◆ Excerpted passage ◆
5.4.2 Unlike other heating mechanisms, true control of microwave heating is possible because stopping of the application of energy instantly halts the heating (except the exotherms which can be rapid when pure compounds are digested). The direction of heat flow is reversed from conventional heating, as microwave energy is absorbed by the contents of the container, energy is converted to heat, and the bulk temperature of the contents rises. Heat is transferred from the reagent and sample mixture to the container and dissipated through conduction to the surrounding atmosphere. Newer synthesized containers made up of light yet strong polymers can withstand over 240°C temperatures and over 800 psi pressure. During the digestion process of samples containing organic compounds, largely insoluble gases such as CO2 are formed. These gases combine with the vapor pressure from the reagents, at any temperature, to produce the total pressure inside the vessel. Since the heat flow from a microwave digestion vessel is reversed from that of resistive devices, the total pressures generated for microwave dissolutions are significantly lower at the same temperature than other comparably heated devices or systems. This means larger samples can be digested at higher temperatures and lower pressures than would normally be expected from such pressurized vessels. Sample size should be controlled to prevent rapid exotherm rupture, exacerbated by excess CO2 generation. However, the pressure limitations of the vessel still restrict both the sample size that can be used and the maximum temperature that can be achieved due to the vapor pressure resulting from the reagents (17).

5.4.3 Organic and polymer samples can be especially problematic because they are highly volatile and produce large amounts of gaseous by-products such as CO2 and NOx. As a result larger sample sizes will produce higher pressures inside the digestion vessel. Generally, no more than 1 g of these sample types can be digested in a closed vessel (18).
5.4.3.1 While in open digestion vessel systems the operating temperatures are limited by the acid solutions' boiling points, temperatures in the 200 - 260°C range can be typically achieved in sealed digestion vessels. This results in a dramatic acceleration of the reaction kinetics, allowing the digestion reactions to be carried out in a shorter time period. The higher temperatures, however, result in a pressure increase in the vessel and thus in a potential safety hazard. Rapid heating of the sample solution can induce exothermic reactions during the digestion process. Therefore in modern microwave digestion systems, sensors and interlocks for temperature and pressure control are introduced. Since different types of sample behave differently in microwave field, heating control is necessary in this operation (19).

5.4.4 Microwave heating occurs because microwave reactors generate an electromagnetic field that interacts with polarizable molecules or ions in the materials. As the polarized species compete to align their dipoles with the oscillating field, they rotate, migrate, and rub against each other, causing them to heat up. This microwave effect differs from indirect heating by conduction achieved by using a hot plate (20).

◆ Goal of the exercise ◆
Copy the microwave digestion passage from "5.4.3 Organic and" to "closed vessel (18).", swapping "closed vessel" for "sealed vessel".

[Pixel coordinate grounding data]

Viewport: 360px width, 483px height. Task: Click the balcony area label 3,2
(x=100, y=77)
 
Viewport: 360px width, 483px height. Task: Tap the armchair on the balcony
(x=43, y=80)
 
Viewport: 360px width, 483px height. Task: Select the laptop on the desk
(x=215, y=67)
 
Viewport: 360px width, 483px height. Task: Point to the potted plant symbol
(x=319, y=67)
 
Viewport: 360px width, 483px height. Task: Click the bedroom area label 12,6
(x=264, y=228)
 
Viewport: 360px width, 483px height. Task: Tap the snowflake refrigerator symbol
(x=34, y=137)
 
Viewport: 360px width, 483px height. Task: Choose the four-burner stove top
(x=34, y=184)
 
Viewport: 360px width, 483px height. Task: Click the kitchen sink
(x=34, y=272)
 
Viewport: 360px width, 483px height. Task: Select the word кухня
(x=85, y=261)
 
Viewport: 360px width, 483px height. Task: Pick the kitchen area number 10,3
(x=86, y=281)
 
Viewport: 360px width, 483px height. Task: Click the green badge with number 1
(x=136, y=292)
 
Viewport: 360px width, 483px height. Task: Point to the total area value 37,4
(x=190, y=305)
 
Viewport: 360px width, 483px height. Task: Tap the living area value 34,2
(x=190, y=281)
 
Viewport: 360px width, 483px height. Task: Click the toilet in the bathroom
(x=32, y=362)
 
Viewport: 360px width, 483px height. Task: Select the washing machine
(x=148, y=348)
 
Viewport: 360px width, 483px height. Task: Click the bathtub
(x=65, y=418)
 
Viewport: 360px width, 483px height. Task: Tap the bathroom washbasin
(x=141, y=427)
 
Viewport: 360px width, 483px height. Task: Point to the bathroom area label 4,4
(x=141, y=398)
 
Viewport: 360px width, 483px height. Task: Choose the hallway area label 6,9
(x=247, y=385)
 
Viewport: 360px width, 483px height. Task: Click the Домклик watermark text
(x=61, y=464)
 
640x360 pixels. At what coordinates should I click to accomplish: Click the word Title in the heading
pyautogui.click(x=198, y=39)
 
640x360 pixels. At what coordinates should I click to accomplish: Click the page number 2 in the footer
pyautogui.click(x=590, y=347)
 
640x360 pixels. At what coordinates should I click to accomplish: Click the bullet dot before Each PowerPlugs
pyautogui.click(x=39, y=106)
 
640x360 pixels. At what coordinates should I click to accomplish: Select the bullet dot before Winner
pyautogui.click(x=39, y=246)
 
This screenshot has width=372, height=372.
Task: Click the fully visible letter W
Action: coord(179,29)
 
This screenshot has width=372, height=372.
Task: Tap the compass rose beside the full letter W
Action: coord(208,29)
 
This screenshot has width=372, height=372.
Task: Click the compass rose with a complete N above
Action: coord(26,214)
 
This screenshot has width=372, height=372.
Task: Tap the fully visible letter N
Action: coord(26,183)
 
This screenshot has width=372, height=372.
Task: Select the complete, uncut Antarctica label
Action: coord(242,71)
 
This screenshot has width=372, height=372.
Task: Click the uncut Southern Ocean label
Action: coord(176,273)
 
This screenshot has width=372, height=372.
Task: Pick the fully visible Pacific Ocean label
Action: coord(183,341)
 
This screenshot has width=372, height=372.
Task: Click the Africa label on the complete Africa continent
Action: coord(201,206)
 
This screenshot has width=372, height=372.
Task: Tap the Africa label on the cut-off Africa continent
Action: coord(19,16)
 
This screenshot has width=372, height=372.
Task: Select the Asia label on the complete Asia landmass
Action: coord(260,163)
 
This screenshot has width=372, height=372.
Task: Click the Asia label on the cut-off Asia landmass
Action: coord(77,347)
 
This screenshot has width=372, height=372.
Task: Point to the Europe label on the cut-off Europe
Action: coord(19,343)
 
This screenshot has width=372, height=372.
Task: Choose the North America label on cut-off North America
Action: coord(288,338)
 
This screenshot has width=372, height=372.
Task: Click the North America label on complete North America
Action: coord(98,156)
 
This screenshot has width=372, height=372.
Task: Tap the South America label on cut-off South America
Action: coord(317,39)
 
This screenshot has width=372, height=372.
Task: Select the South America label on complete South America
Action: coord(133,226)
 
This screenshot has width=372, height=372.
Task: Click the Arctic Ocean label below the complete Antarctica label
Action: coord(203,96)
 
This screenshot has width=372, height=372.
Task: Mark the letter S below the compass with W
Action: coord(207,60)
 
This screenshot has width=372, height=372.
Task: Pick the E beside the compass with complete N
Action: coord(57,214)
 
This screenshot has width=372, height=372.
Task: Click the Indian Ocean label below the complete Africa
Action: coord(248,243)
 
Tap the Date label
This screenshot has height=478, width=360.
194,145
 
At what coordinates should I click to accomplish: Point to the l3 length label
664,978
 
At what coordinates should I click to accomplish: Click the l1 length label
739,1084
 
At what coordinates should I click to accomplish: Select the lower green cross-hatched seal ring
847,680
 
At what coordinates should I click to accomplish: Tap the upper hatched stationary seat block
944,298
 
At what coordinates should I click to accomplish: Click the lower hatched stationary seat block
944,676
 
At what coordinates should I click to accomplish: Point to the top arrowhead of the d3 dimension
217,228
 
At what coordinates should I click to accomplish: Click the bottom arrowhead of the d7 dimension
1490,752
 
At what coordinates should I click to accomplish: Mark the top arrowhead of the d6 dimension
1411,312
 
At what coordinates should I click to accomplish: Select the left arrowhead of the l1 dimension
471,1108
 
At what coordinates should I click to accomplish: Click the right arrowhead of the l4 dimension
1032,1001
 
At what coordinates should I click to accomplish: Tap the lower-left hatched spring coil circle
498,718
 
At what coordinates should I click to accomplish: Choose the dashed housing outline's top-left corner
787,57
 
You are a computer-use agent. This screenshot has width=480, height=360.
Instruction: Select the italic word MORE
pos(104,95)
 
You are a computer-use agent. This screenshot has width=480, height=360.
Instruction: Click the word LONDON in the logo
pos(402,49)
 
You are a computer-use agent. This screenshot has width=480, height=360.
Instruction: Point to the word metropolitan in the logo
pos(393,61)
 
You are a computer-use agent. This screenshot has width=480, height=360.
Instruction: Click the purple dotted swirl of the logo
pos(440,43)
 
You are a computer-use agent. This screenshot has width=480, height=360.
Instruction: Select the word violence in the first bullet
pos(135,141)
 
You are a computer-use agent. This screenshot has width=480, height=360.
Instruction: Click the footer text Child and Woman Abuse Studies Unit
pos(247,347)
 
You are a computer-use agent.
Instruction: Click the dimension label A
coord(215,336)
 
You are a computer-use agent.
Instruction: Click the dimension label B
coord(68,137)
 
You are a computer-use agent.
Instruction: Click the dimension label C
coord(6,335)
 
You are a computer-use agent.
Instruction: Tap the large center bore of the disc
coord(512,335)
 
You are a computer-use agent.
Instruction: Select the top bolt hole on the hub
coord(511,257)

◆ Finished exercise ◆
5.4.3 Organic and polymer samples can be especially problematic because they are highly volatile and produce large amounts of gaseous by-products such as CO2 and NOx. As a result larger sample sizes will produce higher pressures inside the digestion vessel. Generally, no more than 1 g of these sample types can be digested in a sealed vessel (18).